◆ **Your goal**
Which lines in the material below contain the word "should"? Pull out each of those lines in full.

◆ **Input records**
- - - - - - -

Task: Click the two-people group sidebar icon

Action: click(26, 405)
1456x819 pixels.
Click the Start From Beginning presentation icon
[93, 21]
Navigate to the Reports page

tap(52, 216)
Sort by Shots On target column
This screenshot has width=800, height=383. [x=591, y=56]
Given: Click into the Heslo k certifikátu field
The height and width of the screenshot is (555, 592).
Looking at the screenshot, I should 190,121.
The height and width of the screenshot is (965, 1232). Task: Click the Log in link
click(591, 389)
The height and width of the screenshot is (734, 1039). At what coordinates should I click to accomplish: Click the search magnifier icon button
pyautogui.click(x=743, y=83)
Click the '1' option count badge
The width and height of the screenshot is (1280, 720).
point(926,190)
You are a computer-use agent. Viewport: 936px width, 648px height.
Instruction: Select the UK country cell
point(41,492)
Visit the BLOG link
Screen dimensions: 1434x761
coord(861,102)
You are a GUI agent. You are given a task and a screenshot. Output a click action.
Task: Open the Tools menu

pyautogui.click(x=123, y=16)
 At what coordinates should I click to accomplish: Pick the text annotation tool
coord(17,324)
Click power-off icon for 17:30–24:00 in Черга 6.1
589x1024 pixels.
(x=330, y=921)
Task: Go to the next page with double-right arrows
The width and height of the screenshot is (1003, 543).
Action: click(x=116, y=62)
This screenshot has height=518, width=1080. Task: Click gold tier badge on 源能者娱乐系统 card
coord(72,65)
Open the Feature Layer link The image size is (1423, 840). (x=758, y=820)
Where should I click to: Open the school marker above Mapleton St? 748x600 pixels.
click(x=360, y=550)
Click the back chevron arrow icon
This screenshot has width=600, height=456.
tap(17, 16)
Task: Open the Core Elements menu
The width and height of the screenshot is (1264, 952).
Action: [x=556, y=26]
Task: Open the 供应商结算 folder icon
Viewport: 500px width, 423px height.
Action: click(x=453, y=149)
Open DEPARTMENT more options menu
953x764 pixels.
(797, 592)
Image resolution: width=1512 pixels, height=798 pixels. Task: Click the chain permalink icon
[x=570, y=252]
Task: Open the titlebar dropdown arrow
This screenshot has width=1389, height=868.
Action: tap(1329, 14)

- - - - - - -

◆ **Reply to the task**
Looking at the screenshot, I should 190,121.
The height and width of the screenshot is (734, 1039). At what coordinates should I click to accomplish: Click the search magnifier icon button
 At what coordinates should I click to accomplish: Pick the text annotation tool
Where should I click to: Open the school marker above Mapleton St? 748x600 pixels.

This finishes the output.